(Stored data)
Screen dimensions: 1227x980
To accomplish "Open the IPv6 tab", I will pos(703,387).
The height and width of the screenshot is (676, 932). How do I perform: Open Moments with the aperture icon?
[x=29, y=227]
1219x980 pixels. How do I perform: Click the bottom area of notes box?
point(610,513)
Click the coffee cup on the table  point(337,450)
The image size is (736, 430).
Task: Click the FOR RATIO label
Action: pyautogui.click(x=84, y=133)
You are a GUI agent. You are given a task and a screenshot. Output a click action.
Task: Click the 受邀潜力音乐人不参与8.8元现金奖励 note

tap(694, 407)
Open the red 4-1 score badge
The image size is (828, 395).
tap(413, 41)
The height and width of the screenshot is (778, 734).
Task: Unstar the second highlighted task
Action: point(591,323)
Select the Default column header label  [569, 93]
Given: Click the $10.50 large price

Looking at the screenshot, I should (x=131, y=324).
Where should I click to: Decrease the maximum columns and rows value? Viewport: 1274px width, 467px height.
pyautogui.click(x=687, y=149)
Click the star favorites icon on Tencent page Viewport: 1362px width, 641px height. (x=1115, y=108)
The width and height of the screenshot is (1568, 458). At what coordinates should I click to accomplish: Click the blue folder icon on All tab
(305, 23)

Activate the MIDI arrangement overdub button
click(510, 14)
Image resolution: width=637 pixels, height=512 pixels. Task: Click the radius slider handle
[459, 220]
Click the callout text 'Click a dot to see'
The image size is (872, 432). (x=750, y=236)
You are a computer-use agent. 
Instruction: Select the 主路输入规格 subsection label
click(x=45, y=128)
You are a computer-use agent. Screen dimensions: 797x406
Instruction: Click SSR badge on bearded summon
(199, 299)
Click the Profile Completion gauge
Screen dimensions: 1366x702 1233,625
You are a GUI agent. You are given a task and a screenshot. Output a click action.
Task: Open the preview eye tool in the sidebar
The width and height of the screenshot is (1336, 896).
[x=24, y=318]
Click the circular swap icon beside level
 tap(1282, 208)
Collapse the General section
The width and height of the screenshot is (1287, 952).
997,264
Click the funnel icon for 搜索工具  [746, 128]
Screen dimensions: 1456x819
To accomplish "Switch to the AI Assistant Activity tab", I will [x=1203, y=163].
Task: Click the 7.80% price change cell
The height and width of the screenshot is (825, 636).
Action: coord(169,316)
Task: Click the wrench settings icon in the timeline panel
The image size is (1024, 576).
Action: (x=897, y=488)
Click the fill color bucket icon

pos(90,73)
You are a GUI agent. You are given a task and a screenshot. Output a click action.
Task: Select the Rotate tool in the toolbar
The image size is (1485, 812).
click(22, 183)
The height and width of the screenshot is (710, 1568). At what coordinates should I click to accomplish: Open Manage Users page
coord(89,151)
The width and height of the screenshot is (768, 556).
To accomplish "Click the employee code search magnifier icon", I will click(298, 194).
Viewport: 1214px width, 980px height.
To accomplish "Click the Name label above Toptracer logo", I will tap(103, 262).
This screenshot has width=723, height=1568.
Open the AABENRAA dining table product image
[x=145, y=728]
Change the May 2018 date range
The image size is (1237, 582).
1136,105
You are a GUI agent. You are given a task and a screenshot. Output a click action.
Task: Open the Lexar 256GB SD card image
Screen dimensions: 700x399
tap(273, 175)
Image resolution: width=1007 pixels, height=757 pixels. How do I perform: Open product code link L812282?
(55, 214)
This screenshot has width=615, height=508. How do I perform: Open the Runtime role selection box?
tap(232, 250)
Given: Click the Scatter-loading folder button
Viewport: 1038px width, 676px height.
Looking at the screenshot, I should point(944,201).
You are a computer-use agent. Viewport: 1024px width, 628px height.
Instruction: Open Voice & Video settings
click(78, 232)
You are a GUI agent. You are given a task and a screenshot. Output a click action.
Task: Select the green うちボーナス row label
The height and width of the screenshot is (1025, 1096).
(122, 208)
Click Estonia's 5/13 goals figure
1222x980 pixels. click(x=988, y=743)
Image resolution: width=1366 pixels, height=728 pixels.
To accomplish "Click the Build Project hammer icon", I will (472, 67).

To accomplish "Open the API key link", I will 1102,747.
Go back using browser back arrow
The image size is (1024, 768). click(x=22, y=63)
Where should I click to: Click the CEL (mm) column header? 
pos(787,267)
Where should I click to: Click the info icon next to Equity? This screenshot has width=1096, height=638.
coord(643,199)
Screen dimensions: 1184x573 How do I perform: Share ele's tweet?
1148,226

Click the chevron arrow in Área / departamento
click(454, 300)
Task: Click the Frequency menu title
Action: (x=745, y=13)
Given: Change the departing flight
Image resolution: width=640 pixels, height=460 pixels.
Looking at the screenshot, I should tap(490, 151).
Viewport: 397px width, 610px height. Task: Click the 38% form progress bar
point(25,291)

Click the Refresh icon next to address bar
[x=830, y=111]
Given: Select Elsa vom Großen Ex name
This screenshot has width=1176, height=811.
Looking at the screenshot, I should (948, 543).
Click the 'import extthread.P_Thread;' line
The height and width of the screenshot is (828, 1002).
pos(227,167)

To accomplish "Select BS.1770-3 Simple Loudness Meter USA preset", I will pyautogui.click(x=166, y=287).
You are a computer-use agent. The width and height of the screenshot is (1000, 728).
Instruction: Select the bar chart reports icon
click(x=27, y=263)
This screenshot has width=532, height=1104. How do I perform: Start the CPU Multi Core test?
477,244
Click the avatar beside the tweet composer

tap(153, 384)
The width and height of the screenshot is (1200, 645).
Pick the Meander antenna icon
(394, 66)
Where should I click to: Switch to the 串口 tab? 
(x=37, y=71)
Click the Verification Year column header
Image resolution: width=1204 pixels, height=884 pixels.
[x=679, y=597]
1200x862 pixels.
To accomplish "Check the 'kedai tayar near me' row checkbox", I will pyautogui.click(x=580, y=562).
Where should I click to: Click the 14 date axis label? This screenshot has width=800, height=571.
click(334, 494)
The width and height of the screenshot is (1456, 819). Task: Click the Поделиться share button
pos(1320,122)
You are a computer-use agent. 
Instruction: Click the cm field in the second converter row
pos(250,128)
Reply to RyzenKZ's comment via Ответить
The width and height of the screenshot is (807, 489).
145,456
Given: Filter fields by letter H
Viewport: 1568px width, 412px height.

### What to work on
Each line above is to be restated exactly as it stands.

### The answer
Screen dimensions: 1227x980
To accomplish "Open the IPv6 tab", I will pos(703,387).
The height and width of the screenshot is (676, 932). How do I perform: Open Moments with the aperture icon?
[x=29, y=227]
1219x980 pixels. How do I perform: Click the bottom area of notes box?
point(610,513)
Click the coffee cup on the table  point(337,450)
The image size is (736, 430).
Task: Click the FOR RATIO label
Action: pyautogui.click(x=84, y=133)
You are a GUI agent. You are given a task and a screenshot. Output a click action.
Task: Click the 受邀潜力音乐人不参与8.8元现金奖励 note

tap(694, 407)
Open the red 4-1 score badge
The image size is (828, 395).
tap(413, 41)
The height and width of the screenshot is (778, 734).
Task: Unstar the second highlighted task
Action: point(591,323)
Select the Default column header label  [569, 93]
Given: Click the $10.50 large price

Looking at the screenshot, I should (x=131, y=324).
Where should I click to: Decrease the maximum columns and rows value? Viewport: 1274px width, 467px height.
pyautogui.click(x=687, y=149)
Click the star favorites icon on Tencent page Viewport: 1362px width, 641px height. (x=1115, y=108)
The width and height of the screenshot is (1568, 458). At what coordinates should I click to accomplish: Click the blue folder icon on All tab
(305, 23)

Activate the MIDI arrangement overdub button
click(510, 14)
Image resolution: width=637 pixels, height=512 pixels. Task: Click the radius slider handle
[459, 220]
Click the callout text 'Click a dot to see'
The image size is (872, 432). (x=750, y=236)
You are a computer-use agent. 
Instruction: Select the 主路输入规格 subsection label
click(x=45, y=128)
You are a computer-use agent. Screen dimensions: 797x406
Instruction: Click SSR badge on bearded summon
(199, 299)
Click the Profile Completion gauge
Screen dimensions: 1366x702 1233,625
You are a GUI agent. You are given a task and a screenshot. Output a click action.
Task: Open the preview eye tool in the sidebar
The width and height of the screenshot is (1336, 896).
[x=24, y=318]
Click the circular swap icon beside level
 tap(1282, 208)
Collapse the General section
The width and height of the screenshot is (1287, 952).
997,264
Click the funnel icon for 搜索工具  [746, 128]
Screen dimensions: 1456x819
To accomplish "Switch to the AI Assistant Activity tab", I will [x=1203, y=163].
Task: Click the 7.80% price change cell
The height and width of the screenshot is (825, 636).
Action: coord(169,316)
Task: Click the wrench settings icon in the timeline panel
The image size is (1024, 576).
Action: (x=897, y=488)
Click the fill color bucket icon

pos(90,73)
You are a GUI agent. You are given a task and a screenshot. Output a click action.
Task: Select the Rotate tool in the toolbar
The image size is (1485, 812).
click(22, 183)
The height and width of the screenshot is (710, 1568). At what coordinates should I click to accomplish: Open Manage Users page
coord(89,151)
The width and height of the screenshot is (768, 556).
To accomplish "Click the employee code search magnifier icon", I will click(298, 194).
Viewport: 1214px width, 980px height.
To accomplish "Click the Name label above Toptracer logo", I will tap(103, 262).
This screenshot has width=723, height=1568.
Open the AABENRAA dining table product image
[x=145, y=728]
Change the May 2018 date range
The image size is (1237, 582).
1136,105
You are a GUI agent. You are given a task and a screenshot. Output a click action.
Task: Open the Lexar 256GB SD card image
Screen dimensions: 700x399
tap(273, 175)
Image resolution: width=1007 pixels, height=757 pixels. How do I perform: Open product code link L812282?
(55, 214)
This screenshot has width=615, height=508. How do I perform: Open the Runtime role selection box?
tap(232, 250)
Given: Click the Scatter-loading folder button
Viewport: 1038px width, 676px height.
Looking at the screenshot, I should point(944,201).
You are a computer-use agent. Viewport: 1024px width, 628px height.
Instruction: Open Voice & Video settings
click(78, 232)
You are a GUI agent. You are given a task and a screenshot. Output a click action.
Task: Select the green うちボーナス row label
The height and width of the screenshot is (1025, 1096).
(122, 208)
Click Estonia's 5/13 goals figure
1222x980 pixels. click(x=988, y=743)
Image resolution: width=1366 pixels, height=728 pixels.
To accomplish "Click the Build Project hammer icon", I will (472, 67).

To accomplish "Open the API key link", I will 1102,747.
Go back using browser back arrow
The image size is (1024, 768). click(x=22, y=63)
Where should I click to: Click the CEL (mm) column header? 
pos(787,267)
Where should I click to: Click the info icon next to Equity? This screenshot has width=1096, height=638.
coord(643,199)
Screen dimensions: 1184x573 How do I perform: Share ele's tweet?
1148,226

Click the chevron arrow in Área / departamento
click(454, 300)
Task: Click the Frequency menu title
Action: (x=745, y=13)
Given: Change the departing flight
Image resolution: width=640 pixels, height=460 pixels.
Looking at the screenshot, I should tap(490, 151).
Viewport: 397px width, 610px height. Task: Click the 38% form progress bar
point(25,291)

Click the Refresh icon next to address bar
[x=830, y=111]
Given: Select Elsa vom Großen Ex name
This screenshot has width=1176, height=811.
Looking at the screenshot, I should (948, 543).
Click the 'import extthread.P_Thread;' line
The height and width of the screenshot is (828, 1002).
pos(227,167)

To accomplish "Select BS.1770-3 Simple Loudness Meter USA preset", I will pyautogui.click(x=166, y=287).
You are a computer-use agent. The width and height of the screenshot is (1000, 728).
Instruction: Select the bar chart reports icon
click(x=27, y=263)
This screenshot has width=532, height=1104. How do I perform: Start the CPU Multi Core test?
477,244
Click the avatar beside the tweet composer

tap(153, 384)
The width and height of the screenshot is (1200, 645).
Pick the Meander antenna icon
(394, 66)
Where should I click to: Switch to the 串口 tab? 
(x=37, y=71)
Click the Verification Year column header
Image resolution: width=1204 pixels, height=884 pixels.
[x=679, y=597]
1200x862 pixels.
To accomplish "Check the 'kedai tayar near me' row checkbox", I will pyautogui.click(x=580, y=562).
Where should I click to: Click the 14 date axis label? This screenshot has width=800, height=571.
click(334, 494)
The width and height of the screenshot is (1456, 819). Task: Click the Поделиться share button
pos(1320,122)
You are a computer-use agent. 
Instruction: Click the cm field in the second converter row
pos(250,128)
Reply to RyzenKZ's comment via Ответить
The width and height of the screenshot is (807, 489).
145,456
Given: Filter fields by letter H
Viewport: 1568px width, 412px height.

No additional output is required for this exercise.